Copper supply from mines may increase by almost 2 million metric tons by the end of 2015, Credit Suisse Group AG said today, triple the current level of stockpiles tracked by the London Metal Exchange. Credit-rating firms in China, where the economy weakened for nine of the last 10 quarters, cut the most bond-issuer rankings on record in June.
“Macro concerns persist, especially in regards to China, where widespread bond downgrades are highlighting consistent credit concerns over firms with ties to state or local governments,” James Marks, head of global metals at Xconnect Trading Ltd., a London-based interdealer broker, said by e-mail.
Copper for delivery in September retreated 0.4 percent to $3.12 a pound by 6:46 a.m. on the Comex in New York. Prices are down 1.1 percent this week, set for a first decline in three. Copper for delivery in three months fell 0.3 percent to $6,882 a ton on the LME.

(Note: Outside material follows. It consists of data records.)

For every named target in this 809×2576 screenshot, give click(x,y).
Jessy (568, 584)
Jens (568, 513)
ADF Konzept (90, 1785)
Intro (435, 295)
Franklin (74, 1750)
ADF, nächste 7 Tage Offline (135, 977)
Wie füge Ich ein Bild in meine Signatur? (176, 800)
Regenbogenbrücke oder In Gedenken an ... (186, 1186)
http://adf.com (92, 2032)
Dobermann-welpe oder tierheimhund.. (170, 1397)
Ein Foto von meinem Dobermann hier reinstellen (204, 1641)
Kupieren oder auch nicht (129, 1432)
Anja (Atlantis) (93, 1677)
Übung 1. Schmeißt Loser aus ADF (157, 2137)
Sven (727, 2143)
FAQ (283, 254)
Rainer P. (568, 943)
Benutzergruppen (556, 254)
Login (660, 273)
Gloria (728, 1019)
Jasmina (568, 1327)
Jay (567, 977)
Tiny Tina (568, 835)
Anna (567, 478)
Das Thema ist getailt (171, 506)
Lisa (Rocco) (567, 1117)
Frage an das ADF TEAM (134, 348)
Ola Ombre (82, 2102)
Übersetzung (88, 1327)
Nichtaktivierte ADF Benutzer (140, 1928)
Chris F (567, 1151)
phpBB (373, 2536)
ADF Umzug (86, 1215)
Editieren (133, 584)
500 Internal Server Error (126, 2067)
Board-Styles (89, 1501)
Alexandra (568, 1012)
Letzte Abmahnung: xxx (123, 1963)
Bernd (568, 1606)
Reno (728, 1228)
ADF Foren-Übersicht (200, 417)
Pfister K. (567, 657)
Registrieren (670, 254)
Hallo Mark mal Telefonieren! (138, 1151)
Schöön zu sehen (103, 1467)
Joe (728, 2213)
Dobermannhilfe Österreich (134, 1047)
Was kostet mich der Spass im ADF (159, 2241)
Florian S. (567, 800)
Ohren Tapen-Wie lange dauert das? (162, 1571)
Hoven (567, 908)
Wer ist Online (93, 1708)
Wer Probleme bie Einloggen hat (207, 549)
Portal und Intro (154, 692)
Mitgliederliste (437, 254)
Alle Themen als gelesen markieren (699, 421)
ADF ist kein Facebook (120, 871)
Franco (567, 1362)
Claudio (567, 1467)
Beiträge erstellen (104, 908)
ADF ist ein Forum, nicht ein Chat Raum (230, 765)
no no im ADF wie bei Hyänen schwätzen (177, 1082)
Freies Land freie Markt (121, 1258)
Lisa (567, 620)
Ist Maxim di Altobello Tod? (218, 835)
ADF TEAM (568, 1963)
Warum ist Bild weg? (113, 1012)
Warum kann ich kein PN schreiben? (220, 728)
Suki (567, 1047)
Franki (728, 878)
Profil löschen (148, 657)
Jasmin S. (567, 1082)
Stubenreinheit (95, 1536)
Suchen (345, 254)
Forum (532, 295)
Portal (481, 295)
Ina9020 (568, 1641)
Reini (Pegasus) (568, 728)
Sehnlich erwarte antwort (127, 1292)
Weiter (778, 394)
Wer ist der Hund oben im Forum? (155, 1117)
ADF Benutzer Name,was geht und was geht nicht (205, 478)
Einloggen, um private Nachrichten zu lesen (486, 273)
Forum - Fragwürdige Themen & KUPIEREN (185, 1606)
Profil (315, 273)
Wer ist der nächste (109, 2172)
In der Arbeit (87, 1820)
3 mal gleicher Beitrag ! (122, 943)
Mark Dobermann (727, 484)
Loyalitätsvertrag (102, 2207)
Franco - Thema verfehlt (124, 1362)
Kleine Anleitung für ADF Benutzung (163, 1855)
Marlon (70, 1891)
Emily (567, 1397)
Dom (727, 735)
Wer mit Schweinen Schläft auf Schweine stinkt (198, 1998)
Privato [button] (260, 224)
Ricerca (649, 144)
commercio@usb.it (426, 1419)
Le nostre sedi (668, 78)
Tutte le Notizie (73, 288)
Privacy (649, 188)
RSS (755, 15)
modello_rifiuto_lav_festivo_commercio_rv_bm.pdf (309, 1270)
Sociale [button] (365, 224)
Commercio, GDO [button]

Mining companies Anglo American Plc, BHP Billiton Ltd. and Rio Tinto Group said this week their production of copper advanced from a year earlier in the three months through June. The market should refocus its attention on the surplus predicted for this year after three annual deficits, Australia & New Zealand Banking Group Ltd. said in a note today.
The euro-area unemployment rate climbed to 12.2 percent in May, while factory orders and exports unexpectedly slid in Germany, the bloc’s largest economy, figures showed this month. Yields on Portuguese two-year notes are the highest relative to the 10-year rate in more than a year, highlighting an “increased chance of a required bailout,” according to Marks.
“Europe continues to spiral into an ever-increasing reliance on bailouts as unemployment dents any consumer activity,” he said.
Copper stockpiles monitored by the LME fell 0.4 percent to 638,325 tons, daily exchange figures showed. Orders to remove the metal from warehouses declined 0.7 percent to 334,175 tons.
Tin fell in London as aluminum and nickel rose. Lead and zinc were little changed.